6.1. Main Conclusions

Population aging and urbanization are two pivotal components of the current demographic transition, exerting a significant influence on both regional total CO₂ emissions and per capita CO₂ emissions. This study aimed to explore the carbon emission implications of demographic transition by examining the impact of population aging and urbanization. Drawing from empirical analysis around the globe, our key findings are as specified next.

Our research findings provide evidence that while demographic transition contributes positively to per capita economic growth, it, adversely, has a negative contribution to overall economic output and economic growth. Meanwhile, demographic transition will eventually reduce CO₂ emissions to some extent.
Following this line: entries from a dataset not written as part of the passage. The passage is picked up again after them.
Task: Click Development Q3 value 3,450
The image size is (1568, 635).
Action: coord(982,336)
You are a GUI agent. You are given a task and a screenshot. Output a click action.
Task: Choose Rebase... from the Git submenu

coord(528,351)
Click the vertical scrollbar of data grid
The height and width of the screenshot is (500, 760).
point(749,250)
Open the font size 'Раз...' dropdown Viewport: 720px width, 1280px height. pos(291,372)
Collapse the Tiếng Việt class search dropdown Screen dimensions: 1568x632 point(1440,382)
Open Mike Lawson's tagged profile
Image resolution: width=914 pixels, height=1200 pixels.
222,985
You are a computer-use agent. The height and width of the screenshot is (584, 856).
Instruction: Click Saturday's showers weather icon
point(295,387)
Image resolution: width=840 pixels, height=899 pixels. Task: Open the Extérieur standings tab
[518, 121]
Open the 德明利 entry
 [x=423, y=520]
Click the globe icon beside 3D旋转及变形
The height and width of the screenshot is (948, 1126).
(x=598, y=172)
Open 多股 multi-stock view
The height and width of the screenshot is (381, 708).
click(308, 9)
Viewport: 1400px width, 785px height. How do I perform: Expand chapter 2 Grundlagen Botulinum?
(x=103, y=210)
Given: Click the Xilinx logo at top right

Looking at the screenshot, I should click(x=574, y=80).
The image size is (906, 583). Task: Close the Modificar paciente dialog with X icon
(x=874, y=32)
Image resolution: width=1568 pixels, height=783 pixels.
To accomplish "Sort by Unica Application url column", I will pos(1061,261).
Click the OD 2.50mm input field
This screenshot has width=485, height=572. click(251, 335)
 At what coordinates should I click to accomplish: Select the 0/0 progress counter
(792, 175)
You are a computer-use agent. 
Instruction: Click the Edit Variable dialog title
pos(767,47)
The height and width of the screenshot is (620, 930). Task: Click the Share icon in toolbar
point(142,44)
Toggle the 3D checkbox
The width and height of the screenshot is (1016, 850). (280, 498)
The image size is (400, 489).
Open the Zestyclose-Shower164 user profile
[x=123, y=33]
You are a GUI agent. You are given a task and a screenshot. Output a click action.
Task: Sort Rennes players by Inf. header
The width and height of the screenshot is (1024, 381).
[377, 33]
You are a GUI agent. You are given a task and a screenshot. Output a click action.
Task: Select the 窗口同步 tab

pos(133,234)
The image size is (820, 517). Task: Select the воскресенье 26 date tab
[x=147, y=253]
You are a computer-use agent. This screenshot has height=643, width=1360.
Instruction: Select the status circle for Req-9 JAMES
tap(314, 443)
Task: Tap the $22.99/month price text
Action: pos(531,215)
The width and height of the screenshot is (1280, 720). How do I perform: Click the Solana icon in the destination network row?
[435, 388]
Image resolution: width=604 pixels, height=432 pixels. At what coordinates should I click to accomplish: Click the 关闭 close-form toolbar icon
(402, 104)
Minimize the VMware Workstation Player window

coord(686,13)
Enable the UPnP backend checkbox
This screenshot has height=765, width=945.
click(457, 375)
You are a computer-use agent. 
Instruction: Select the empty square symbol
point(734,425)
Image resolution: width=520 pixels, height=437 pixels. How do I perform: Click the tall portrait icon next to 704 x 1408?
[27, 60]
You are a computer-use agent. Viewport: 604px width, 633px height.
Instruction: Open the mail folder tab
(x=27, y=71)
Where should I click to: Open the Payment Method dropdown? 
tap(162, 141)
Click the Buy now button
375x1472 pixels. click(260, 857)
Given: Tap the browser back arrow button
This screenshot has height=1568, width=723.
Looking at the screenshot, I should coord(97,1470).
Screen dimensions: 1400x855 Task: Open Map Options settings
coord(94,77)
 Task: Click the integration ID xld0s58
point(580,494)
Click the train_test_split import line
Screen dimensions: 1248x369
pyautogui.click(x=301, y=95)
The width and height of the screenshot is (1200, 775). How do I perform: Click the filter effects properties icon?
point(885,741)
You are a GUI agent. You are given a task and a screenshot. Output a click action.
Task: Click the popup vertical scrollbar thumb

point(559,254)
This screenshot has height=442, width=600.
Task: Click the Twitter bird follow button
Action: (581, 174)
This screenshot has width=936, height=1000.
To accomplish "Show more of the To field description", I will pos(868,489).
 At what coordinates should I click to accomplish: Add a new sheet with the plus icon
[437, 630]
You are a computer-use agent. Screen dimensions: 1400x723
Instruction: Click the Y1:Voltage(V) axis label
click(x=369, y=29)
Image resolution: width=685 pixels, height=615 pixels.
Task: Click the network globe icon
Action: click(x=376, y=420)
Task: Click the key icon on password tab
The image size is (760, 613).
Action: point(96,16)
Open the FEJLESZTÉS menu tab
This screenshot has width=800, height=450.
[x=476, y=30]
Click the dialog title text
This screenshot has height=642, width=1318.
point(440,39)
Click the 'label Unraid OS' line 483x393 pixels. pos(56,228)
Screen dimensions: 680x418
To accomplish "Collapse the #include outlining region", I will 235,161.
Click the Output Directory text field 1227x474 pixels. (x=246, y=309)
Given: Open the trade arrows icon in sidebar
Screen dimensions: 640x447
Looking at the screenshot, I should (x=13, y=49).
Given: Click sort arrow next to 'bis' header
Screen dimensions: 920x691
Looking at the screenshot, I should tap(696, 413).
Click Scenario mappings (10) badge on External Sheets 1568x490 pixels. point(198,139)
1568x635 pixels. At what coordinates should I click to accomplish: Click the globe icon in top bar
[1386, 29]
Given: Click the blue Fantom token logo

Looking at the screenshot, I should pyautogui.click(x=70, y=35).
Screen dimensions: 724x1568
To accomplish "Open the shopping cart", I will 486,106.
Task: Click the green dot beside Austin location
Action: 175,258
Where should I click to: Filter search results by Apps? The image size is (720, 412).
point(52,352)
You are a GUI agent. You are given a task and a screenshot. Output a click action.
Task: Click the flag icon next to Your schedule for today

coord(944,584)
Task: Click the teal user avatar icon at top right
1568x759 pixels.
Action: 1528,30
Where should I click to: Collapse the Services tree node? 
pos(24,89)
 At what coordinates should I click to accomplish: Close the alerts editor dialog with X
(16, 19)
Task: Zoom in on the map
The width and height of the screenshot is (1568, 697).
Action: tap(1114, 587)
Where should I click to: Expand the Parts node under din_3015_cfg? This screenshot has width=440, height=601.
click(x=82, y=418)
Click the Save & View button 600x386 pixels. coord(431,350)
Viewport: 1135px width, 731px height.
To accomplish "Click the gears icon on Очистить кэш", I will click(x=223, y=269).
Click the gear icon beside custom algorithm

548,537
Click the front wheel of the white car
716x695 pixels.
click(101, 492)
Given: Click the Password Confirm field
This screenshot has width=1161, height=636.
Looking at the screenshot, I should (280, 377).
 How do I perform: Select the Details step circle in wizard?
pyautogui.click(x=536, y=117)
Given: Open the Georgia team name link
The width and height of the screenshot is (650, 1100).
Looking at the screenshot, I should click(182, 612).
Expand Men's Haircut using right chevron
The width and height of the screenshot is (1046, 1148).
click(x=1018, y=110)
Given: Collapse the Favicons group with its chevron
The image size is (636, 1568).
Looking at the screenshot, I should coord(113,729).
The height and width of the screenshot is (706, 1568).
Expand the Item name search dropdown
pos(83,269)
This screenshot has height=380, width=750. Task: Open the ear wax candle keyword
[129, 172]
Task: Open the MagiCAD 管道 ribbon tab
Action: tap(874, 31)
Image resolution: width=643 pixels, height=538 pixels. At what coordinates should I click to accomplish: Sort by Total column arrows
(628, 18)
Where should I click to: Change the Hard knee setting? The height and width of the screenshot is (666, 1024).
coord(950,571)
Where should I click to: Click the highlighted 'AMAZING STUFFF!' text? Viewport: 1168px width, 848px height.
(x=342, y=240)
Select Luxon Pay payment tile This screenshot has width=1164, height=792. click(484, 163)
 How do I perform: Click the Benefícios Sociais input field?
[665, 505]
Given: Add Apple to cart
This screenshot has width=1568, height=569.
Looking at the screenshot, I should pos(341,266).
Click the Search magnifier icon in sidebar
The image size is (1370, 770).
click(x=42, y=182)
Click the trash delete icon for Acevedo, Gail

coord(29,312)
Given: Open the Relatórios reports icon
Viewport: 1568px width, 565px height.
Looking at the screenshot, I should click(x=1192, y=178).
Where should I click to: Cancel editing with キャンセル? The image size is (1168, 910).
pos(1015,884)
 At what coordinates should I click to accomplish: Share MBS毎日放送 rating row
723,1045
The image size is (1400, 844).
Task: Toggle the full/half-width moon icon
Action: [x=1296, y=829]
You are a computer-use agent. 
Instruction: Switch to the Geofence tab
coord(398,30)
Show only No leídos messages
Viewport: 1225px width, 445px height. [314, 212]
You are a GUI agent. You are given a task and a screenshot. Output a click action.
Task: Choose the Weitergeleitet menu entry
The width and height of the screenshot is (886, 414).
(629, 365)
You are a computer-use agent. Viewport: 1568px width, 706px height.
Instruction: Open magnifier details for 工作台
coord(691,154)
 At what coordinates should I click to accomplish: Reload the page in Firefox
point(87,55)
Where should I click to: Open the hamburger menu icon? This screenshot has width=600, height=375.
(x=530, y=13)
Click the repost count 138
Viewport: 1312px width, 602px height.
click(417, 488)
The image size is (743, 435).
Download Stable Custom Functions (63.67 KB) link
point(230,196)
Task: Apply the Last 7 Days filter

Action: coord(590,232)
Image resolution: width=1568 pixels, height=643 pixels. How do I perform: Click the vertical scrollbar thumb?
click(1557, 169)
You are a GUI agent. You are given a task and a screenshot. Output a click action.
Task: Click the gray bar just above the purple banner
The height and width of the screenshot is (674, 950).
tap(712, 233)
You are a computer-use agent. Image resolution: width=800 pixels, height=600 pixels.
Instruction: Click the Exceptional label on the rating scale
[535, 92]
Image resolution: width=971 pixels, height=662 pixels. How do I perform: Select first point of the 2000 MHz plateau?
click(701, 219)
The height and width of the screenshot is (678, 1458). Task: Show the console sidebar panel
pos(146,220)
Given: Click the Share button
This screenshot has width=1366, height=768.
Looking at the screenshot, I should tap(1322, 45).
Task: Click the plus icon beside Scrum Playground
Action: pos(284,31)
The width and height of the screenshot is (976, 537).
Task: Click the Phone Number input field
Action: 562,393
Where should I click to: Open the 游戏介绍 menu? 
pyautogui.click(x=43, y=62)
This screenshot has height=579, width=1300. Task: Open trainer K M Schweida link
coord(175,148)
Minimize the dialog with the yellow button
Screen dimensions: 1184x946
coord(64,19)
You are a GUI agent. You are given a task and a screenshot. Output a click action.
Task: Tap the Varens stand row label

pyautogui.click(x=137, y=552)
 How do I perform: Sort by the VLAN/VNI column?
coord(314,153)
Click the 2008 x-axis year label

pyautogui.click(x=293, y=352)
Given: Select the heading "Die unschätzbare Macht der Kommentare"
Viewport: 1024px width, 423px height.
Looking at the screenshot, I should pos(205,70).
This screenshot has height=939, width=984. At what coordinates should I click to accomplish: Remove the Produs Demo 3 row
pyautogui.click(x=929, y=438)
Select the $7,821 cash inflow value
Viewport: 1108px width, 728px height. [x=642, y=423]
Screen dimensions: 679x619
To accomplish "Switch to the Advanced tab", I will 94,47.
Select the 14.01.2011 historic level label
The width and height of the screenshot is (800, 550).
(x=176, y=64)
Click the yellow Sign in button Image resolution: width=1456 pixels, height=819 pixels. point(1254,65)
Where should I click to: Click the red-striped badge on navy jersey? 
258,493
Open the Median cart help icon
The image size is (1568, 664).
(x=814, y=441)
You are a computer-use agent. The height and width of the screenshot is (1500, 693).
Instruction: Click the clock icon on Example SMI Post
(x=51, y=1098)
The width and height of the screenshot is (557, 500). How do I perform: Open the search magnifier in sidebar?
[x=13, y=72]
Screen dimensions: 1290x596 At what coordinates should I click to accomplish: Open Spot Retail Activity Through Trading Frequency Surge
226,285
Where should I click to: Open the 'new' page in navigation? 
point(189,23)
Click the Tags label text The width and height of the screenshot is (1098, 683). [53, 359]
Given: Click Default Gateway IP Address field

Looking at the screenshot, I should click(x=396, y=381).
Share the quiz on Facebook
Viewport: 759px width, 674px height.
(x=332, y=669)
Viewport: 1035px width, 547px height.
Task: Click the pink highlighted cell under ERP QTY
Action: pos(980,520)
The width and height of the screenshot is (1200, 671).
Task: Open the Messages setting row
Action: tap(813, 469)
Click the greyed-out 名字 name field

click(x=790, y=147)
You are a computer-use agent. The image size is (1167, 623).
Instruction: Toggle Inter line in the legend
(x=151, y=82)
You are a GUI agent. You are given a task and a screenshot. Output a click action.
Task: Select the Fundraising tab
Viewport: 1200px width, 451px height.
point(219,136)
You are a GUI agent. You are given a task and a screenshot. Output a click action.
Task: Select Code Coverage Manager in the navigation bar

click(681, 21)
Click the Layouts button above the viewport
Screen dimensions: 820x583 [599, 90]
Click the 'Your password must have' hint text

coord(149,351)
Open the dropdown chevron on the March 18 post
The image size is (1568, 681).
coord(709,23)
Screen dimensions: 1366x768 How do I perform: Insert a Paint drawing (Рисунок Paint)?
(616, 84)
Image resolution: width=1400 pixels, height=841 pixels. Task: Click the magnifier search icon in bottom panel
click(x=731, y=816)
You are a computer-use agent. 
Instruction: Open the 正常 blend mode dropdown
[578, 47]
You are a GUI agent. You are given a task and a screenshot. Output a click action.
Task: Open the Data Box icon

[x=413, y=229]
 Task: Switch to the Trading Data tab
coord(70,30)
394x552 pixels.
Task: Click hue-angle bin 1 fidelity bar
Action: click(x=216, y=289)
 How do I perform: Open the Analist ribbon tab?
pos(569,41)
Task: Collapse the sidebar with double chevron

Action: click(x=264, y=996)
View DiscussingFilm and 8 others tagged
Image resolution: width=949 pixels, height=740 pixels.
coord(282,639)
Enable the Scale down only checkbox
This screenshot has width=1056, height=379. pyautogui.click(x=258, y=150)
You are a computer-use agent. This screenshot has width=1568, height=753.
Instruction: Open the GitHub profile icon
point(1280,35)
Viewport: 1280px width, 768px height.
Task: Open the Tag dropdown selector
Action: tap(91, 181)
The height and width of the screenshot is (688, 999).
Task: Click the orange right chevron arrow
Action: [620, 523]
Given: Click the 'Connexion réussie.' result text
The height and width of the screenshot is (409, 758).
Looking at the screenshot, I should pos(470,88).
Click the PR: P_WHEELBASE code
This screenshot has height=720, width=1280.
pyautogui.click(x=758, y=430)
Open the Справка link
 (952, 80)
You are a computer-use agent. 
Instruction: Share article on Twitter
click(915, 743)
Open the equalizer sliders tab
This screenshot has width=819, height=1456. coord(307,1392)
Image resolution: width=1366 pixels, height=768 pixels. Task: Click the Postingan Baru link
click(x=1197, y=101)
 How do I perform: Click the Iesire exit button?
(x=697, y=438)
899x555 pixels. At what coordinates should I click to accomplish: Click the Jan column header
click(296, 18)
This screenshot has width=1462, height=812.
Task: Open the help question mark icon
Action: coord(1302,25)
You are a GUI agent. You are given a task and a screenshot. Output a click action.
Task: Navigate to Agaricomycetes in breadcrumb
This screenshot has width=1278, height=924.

Based on different economies, the relationship between population urbanization and CO₂ emissions mainly conforms to an inverted U-shaped curve, while some of it does to a linear growth pattern. There is obvious spatial heterogeneity in the carbon emission impacts across different urbanization regions, which is always present. Meanwhile, the relationship between population aging and CO₂ emissions mainly conforms to an inverted U-shaped pattern. The environmental impact of population urbanization is significantly stronger than that of population aging. The impacts of the population urbanization rate on carbon emissions in rapid economies, with a much higher growth rate of population urbanization, are less than those in medium and low economies.

6.2. Policy Implications

Based on these conclusions, we propose the following policy implications:

(1)

The optimization of energy consumption structures should be pursued globally, with a focus on developing renewable resources, such as solar, nuclear, and tidal energy. Low-carbon industries should be actively developed and encouraged to achieve carbon-peak and carbon-neutral goals in terms of energy consumption.

(2)

Enhancements to public transportation networks are essential. With an increasing proportion of elderly individuals who tend to adopt frugal travel habits, there exists an opportunity to reduce carbon emissions within the transportation sector.

(3)

Technological innovation should be encouraged. With population urbanization, the agglomeration effect of technological innovation should not be ignored. Enterprises and research institutes can be encouraged to share technologies, such as clean energy and energy efficiency improvement, by setting up economic development zones, research and development funds, and tax incentives.

(4)

As there are obvious differences in the levels of global economic development, interregional cooperation should be strengthened to promote high-tech industries in all countries with a low economic level to achieve global energy conservation and emission reduction.

6.3. Research Prospects

Based on the traditional EKC theory, this paper adds demographic indicators to reinterpret the human–land relationship in the 21st century and explores the different impacts of global urbanization and population aging on carbon emissions. We hope that our findings can provide strong guidance for the carbon emission effects of demographic transition in various economies. However, there are some limitations of this paper. First, it is important to note that socio-economic variables are constrained in this paper, and control variables, such as levels of education, accessibility of health services, energy prices, and policy shifts, can be added in subsequent studies. A more comprehensive explanation of the important topic of strengthening the human–land relationship is required. Second, in the process of model construction, a classification study was conducted based on the economic level, the population urbanization rate, and the population aging rate, but the EKC results obtained after multi-sample classification reflect spatial heterogeneity and also weaken its universality. Third, when analyzing the correlation between demographic factors and carbon emissions, cross-sectional data were used, which resulted in regression outcomes lacking robustness compared to panel data analyses. Subsequent studies could use panel data for testing. How to solve these limitations will be the direction of our future research.